◆ Requisitos do exercício:
A) Segundo o texto sobre as emendas RP-9, por que o governo de transição quer que deputados e senadores façam indicações para áreas como saúde e educação?
B) No texto sobre as emendas RP-9, qual montante a LOA do próximo ano prevê para essas emendas?
C) Escreva uma continuação para o texto sobre as emendas RP-9, a partir da última frase dele.

◆ Texto apresentado:
____________
Ao todo, a LOA do próximo ano prevê um montante de R$ 19,397 bilhões para as emendas RP-9. Uma das alternativas estudadas pelo governo de transição é o de tentar costurar um acordo com os deputados e senadores para que eles façam indicações para determinadas áreas de interesse do futuro governo, como saúde e educação. A medida, segundo integrantes da base de Lula, visa garantir a manutenção de programas como Minha Casa Minha Vida, Farmácia Popular e o aumento acima da inflação para o salário mínimo.
Para viabilizar a proposta, o PT pretende discutir o tema com outros partidos que pretende atrair para a base de Lula, como o MDB, o PSD e o União Brasil. A costura vem sendo feita pela presidente nacional do PT, deputada Gleisi Hoffmann (PR), que vai oferecer aos partidos participação nas discussões do governo de transição.
"Gostaríamos muito que o MDB participasse desse conselho político do governo de transição para a gente discutir as questões programáticas, o que vem pela frente, as dificuldades que podemos ter”, disse Gleisi nesta terça-feira (8), depois de um encontro com o presidente nacional do MDB, deputado Baleia Rossi (SP). Nesta quarta, o partido indicou os senadores Renan Calheiros (AL) e Jader Barbalho (PA), e o ex-governador gaúcho Germano Rigotto para representar o MDB no gabinete de transição.
____________
◆ Conjunto de itens:
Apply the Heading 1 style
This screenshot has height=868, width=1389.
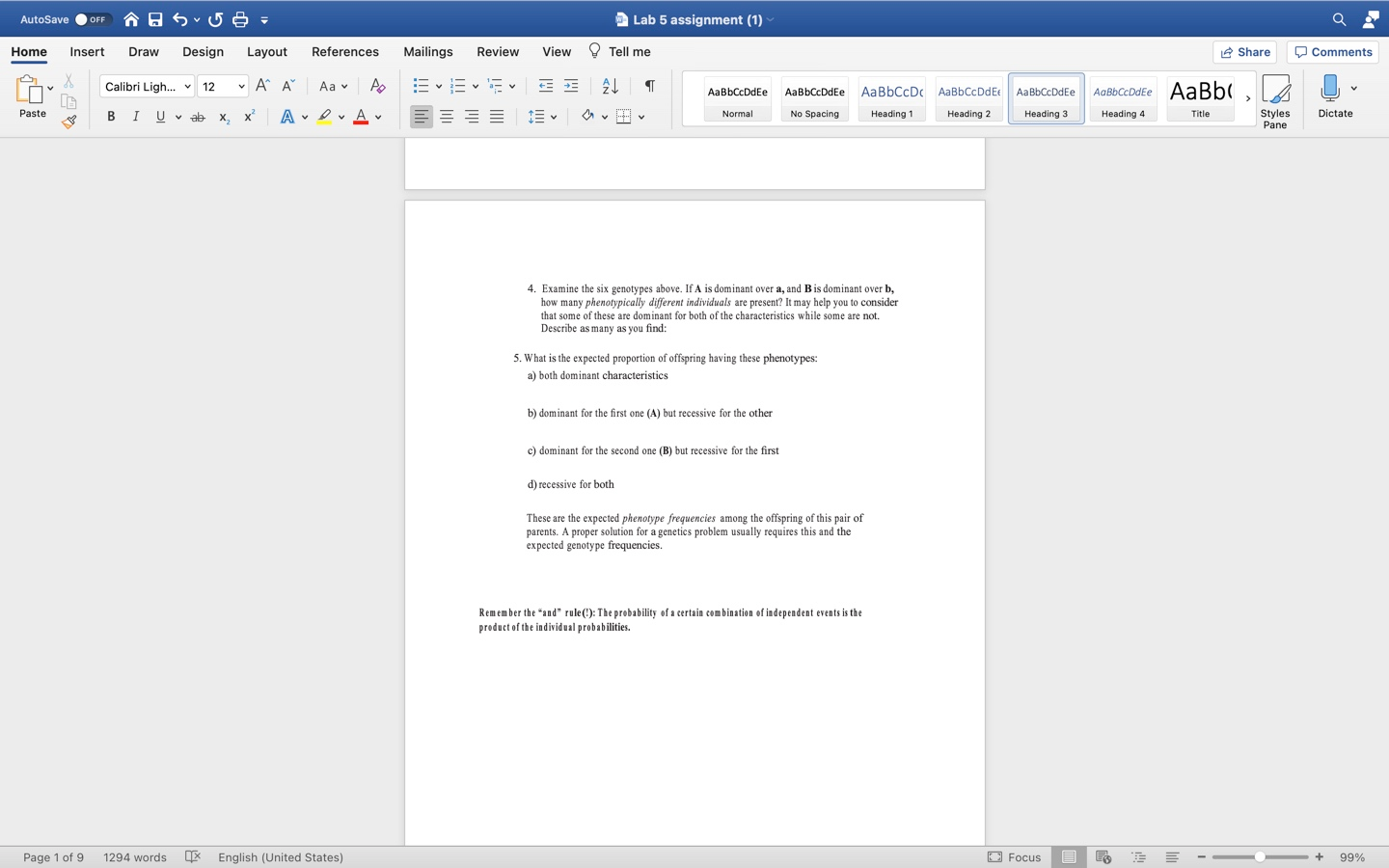pos(890,97)
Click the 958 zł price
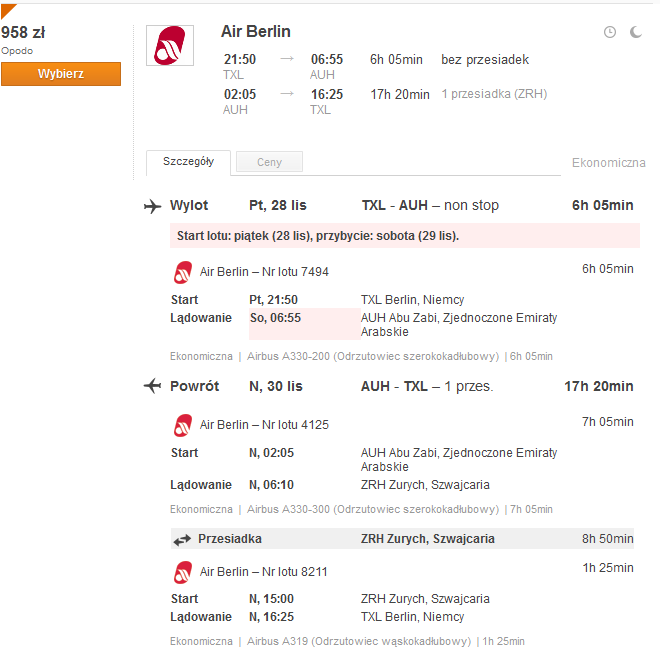660x658 pixels. [23, 32]
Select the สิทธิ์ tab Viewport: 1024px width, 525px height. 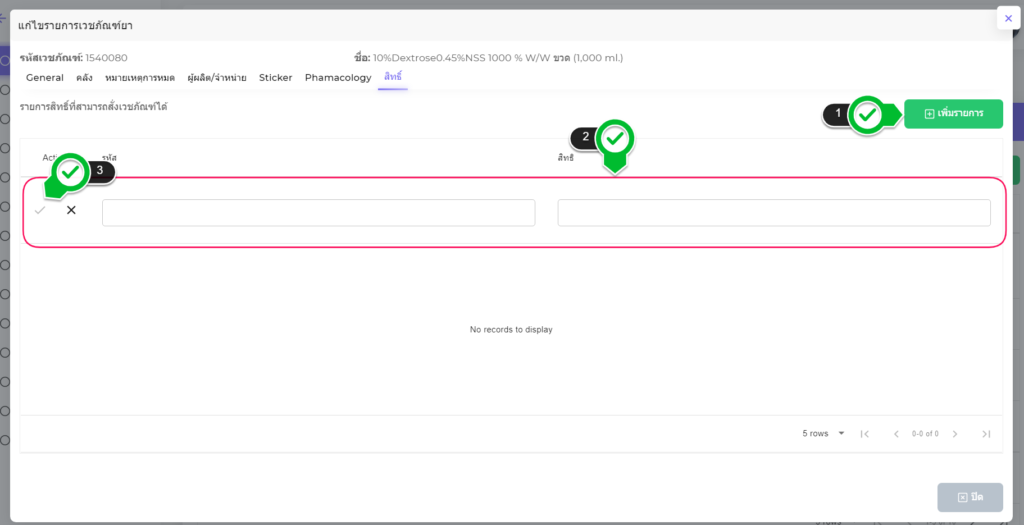pos(392,77)
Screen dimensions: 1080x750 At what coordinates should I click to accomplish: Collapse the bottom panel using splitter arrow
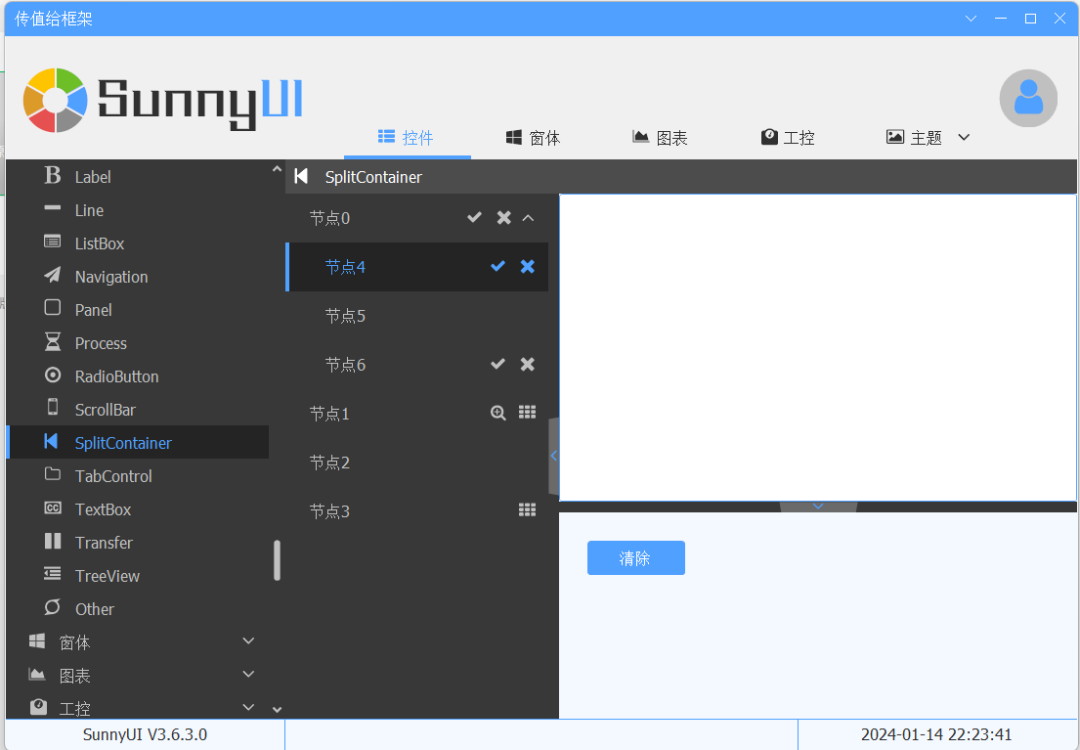(x=818, y=506)
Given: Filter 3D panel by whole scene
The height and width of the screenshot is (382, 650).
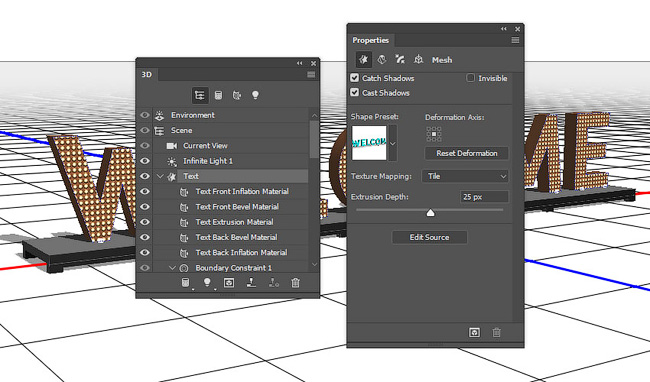Looking at the screenshot, I should pos(200,95).
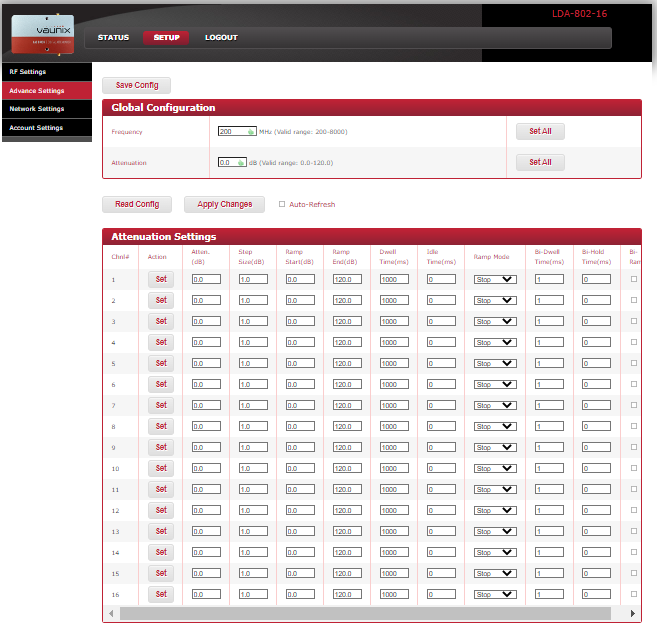Open the Ramp Mode dropdown for channel 16
This screenshot has width=657, height=627.
495,594
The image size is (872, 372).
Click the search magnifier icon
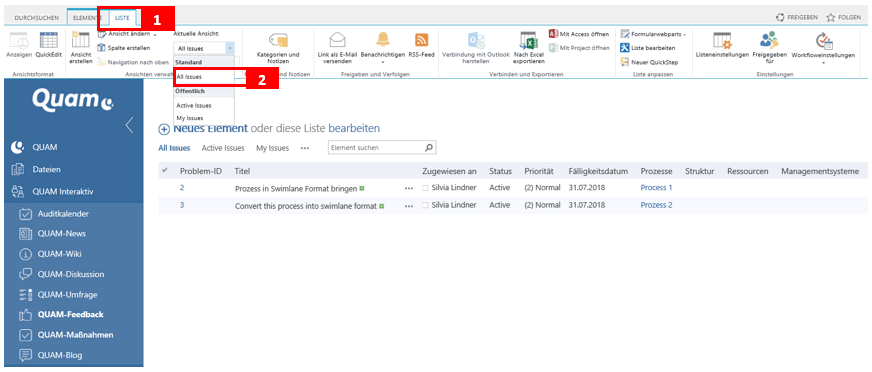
____________
◆ Respostas por tarefa:
A) Segundo integrantes da base de Lula, a medida busca garantir a manutenção de programas como Minha Casa Minha Vida e Farmácia Popular. Também busca garantir o aumento do salário mínimo acima da inflação.

B) R$ 19,397 bilhões.

C)
Lula aguarda julgamento do STF sobre o orçamento secreto
Além de evitar um embate direto com o Congresso sobre o orçamento secreto, aliados de Lula indicam que o julgamento no Supremo Tribunal Federal (STF) sobre a constitucionalidade do mecanismo precisa ser aguardado. A presidente da Corte, ministra Rosa Weber, pode levar o processo para o plenário ainda neste ano.
A avaliação de integrantes da base petista é de que uma decisão contra o orçamento secreto via STF evitaria desgastes do governo eleito junto aos congressistas. Weber é a relatora do processo e, em novembro do ano passado, ela suspendeu o orçamento secreto com uma liminar.
No mês seguinte, a ministra flexibilizou a própria decisão e liberou o pagamento das emendas de relator, desde que houvesse transparência na distribuição dos recursos. A decisão foi confirmada pelo plenário do STF. Agora, o plenário precisa julgar o caso em definitivo.